Nazım Hikmet Büyük Taarruzda Kocatepe’yi anlatırken;
Dağlarda tek tek ateşler yanıyordu.
Ve yıldızlar öyle ışıltılı, öyle ferahtılar ki şayak kalpaklı adam 
nasıl ve ne zaman geleceğini bilmeden güzel, rahat günlere inanıyordu
.
70 li yılların başında devrim dalgaları inişe geçti.

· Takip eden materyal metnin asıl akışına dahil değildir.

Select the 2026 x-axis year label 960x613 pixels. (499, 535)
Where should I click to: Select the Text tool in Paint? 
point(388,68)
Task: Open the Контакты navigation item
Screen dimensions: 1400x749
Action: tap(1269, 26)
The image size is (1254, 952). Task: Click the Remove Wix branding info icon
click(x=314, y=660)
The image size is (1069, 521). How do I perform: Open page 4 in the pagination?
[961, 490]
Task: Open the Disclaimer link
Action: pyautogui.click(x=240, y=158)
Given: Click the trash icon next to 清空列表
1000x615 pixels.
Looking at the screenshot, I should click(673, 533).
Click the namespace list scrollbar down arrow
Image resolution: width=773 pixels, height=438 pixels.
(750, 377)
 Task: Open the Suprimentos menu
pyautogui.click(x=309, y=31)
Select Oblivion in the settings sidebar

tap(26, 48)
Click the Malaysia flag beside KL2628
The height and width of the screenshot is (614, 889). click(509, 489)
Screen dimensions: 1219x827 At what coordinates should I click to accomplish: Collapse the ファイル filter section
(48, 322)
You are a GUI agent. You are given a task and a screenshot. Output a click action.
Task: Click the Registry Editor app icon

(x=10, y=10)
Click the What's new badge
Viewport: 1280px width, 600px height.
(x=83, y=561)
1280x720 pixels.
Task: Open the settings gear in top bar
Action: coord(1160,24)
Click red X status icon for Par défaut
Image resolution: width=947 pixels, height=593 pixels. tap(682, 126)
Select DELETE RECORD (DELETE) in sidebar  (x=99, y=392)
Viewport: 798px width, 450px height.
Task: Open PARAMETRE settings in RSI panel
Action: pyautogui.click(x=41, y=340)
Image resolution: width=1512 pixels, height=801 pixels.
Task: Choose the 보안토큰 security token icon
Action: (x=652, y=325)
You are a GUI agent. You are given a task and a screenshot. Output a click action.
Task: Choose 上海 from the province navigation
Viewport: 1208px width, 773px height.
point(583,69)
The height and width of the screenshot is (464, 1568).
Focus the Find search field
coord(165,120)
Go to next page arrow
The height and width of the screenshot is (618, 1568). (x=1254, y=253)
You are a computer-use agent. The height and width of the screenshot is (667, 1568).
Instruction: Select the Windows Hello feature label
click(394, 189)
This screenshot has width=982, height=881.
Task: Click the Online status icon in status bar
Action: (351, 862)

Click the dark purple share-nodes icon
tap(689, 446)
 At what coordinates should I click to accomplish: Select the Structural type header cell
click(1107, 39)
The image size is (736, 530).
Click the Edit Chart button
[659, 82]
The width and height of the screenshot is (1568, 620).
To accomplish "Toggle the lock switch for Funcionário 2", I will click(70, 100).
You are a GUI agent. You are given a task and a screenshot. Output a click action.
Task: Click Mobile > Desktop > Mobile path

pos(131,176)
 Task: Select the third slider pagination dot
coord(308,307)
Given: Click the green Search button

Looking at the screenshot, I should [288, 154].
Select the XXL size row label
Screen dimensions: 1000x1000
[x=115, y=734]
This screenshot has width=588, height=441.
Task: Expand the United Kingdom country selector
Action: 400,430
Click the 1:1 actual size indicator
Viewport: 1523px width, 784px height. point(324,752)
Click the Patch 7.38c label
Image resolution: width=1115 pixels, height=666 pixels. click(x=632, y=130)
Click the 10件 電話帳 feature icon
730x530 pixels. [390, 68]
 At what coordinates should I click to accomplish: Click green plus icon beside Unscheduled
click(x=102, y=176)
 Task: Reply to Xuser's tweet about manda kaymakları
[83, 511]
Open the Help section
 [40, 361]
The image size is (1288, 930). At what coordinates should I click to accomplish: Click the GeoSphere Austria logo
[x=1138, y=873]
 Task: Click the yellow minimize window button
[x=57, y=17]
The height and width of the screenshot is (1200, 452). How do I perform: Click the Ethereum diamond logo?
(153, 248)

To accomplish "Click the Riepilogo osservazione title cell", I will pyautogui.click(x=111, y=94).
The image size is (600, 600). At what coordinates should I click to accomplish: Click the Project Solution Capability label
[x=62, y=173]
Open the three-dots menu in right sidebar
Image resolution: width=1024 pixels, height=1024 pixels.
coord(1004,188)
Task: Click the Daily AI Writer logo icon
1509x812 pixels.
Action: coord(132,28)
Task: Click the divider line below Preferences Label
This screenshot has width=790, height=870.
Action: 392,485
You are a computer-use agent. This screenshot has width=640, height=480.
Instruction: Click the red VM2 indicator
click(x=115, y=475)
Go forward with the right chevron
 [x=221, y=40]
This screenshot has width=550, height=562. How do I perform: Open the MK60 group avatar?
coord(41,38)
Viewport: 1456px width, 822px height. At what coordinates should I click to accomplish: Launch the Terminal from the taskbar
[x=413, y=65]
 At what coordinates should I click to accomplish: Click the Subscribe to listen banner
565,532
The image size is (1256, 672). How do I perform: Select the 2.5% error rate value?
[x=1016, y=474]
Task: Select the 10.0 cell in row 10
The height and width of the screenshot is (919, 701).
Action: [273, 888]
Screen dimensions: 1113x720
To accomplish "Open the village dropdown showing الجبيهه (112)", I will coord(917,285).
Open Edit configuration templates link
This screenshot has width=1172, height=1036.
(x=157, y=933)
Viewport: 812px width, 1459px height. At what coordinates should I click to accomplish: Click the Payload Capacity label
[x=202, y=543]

Kapitalizm beklendiği gibi üretkenliğini kaybetmemiş, yeni buluşlarla, yeni teknolojilerle yoluna devam ediyor, gelişmiş ülkelerde sosyalist devrimleri sosyal demokrasi ile az gelişmiş ve yarı sömürge ülkelerde baskıcı iktidarlar ve darbelerle engelliyordu.
Kapitalizm kar hırsı uğruna çevreyi ve hayatı yok ediyordu.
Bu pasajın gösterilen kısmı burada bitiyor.